Dans cette perspective, l'artiste a voulu que le carton d’invitation soit à la fois une convocation et le moyen pour chacun de s’exprimer sur la notion de rencontre et de partage. Le visiteur est en effet invité à compléter le carton en répondant librement à la question : « Que représente pour vous le rendez-vous ? », puis à le déposer dans une urne placée à l’entrée de la galerie. Afin d’inviter le public à découvrir sa méthode de travail, Marie Hazard a installé son métier à tisser dans la galerie ce qui lui permets aussi de réaliser des tissages monochromes blancs (à l’image des pages vierges d’un livre) sur lesquels seront imprimés le contenu des invitations à la fin de l’exposition.
À la fois simple et compliqué, le tissage exige un travail manuel intense, alors qu'un résultat similaire pourrait être obtenu avec une machine. Il y a dans l'idée du métier à tisser une attitude irrationnelle, anticapitaliste, ou du moins à rebours de la notion de productivité. De ce point de vue, le tissage manuel agit comme un constat d'échec du progrès technique. Le tissage artisanal est un acte simple qui transforme notre imaginaire en inscrivant nos gestes dans l'espace et le temps. Mais il exprime aussi le souffle novateur de l’artiste qui le détourne en imprimant des mots et fragments de phrases sur la trame tissée.

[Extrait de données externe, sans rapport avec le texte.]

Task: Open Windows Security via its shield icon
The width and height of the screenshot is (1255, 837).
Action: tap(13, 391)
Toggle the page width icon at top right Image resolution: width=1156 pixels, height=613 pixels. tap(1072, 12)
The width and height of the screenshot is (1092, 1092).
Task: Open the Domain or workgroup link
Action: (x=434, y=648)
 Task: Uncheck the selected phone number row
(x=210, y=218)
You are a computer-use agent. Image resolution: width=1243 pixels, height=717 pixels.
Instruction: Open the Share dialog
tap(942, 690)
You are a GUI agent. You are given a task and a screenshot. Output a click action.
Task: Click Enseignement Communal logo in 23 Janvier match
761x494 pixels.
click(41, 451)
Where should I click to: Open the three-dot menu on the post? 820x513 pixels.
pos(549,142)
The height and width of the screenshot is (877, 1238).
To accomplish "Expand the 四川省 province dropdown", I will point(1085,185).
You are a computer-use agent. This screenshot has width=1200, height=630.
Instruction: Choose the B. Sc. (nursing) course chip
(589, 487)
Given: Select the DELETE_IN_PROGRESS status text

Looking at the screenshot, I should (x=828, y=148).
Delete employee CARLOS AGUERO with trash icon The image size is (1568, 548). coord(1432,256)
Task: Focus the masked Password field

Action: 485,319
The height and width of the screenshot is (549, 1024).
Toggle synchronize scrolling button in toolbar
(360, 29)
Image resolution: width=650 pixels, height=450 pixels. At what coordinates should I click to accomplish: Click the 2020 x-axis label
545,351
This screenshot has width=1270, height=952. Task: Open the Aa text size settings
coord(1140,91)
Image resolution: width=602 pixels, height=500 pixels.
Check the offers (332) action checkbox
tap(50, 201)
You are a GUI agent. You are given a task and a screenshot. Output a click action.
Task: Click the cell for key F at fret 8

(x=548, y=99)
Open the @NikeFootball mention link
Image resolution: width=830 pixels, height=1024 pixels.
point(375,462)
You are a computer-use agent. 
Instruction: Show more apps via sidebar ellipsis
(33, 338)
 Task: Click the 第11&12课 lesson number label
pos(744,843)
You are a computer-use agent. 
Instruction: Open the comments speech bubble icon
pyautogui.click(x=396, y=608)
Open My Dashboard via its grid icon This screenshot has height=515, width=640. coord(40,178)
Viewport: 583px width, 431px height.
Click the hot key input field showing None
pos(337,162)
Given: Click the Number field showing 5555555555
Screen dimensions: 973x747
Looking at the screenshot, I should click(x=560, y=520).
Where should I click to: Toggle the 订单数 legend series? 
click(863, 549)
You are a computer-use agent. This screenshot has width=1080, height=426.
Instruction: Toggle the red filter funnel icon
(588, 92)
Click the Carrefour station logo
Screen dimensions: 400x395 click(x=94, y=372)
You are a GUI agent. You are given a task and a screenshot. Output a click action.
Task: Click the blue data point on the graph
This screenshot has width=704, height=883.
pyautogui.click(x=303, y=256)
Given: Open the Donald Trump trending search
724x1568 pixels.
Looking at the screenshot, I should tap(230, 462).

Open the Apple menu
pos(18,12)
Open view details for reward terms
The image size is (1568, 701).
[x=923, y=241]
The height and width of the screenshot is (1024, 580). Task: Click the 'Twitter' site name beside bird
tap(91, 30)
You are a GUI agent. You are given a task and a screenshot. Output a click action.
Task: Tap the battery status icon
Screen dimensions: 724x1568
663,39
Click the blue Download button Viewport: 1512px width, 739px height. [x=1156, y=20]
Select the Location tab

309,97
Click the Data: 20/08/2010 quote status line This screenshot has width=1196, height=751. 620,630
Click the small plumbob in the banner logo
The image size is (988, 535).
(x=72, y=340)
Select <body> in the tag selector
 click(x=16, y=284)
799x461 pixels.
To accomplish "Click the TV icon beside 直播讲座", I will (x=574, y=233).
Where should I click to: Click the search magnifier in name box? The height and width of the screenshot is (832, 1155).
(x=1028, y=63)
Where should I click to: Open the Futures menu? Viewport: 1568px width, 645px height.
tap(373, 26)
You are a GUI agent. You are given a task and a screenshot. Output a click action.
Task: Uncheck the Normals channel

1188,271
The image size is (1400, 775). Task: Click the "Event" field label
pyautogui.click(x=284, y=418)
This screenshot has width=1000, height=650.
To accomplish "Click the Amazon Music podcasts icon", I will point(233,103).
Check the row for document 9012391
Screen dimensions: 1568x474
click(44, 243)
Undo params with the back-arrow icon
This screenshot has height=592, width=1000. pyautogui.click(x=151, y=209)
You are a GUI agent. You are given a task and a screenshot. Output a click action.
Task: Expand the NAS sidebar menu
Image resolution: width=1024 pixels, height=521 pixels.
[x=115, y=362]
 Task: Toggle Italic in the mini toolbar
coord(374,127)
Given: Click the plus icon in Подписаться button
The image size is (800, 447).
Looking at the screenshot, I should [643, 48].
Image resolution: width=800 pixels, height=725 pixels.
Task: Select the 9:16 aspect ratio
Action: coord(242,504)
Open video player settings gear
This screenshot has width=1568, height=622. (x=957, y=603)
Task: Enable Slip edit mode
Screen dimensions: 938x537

Si l'art du tissage remonte au IIIème millénaire avant J.-C., les outils, principalement en bois, ont évolué au cours des siècles. La méthode, d’abord artisanale et utilisée principalement par des femmes, devient par la suite industrielle et mécanique. L’approche de Marie nous rappelle que dès le XIXème siècle, le mouvement Arts and Crafts en Angleterre plaidait pour le développement de techniques artisanales adaptées à nos capacités naturelles. Les matériaux utilisés par Marie sont simples : papier tissé, polyester, lin. Son travail commence par des dessins préparatoires au pastel ou crayons de couleurs. Une part d'inconnu préside à ce processus, laissant la place aux surprises, accidents, bref, au hasard.
Les tissages de Marie sont une extension de la matière dans l’espace et parallèlement une transformation de l'espace en quelque chose de dynamique et de vivant : couleurs broyées, mélangées, dispersées, chatoyantes, fils qui se mélangent, se neutralisent, s'entrechoquent, avec pour résultat des tissages tour à tour tactiles, fluides, empreints de matérialité, reflétant la trace des outils, légers, denses, spontanés, géométriques, ou au contraire chaotiques et sensuels. Une vidéo accompagne l’exposition ; elle montre l'artiste à l'œuvre, retraçant les différentes étapes de la création d’un tissage, du dessin préparatoire au tissage et à l’impression.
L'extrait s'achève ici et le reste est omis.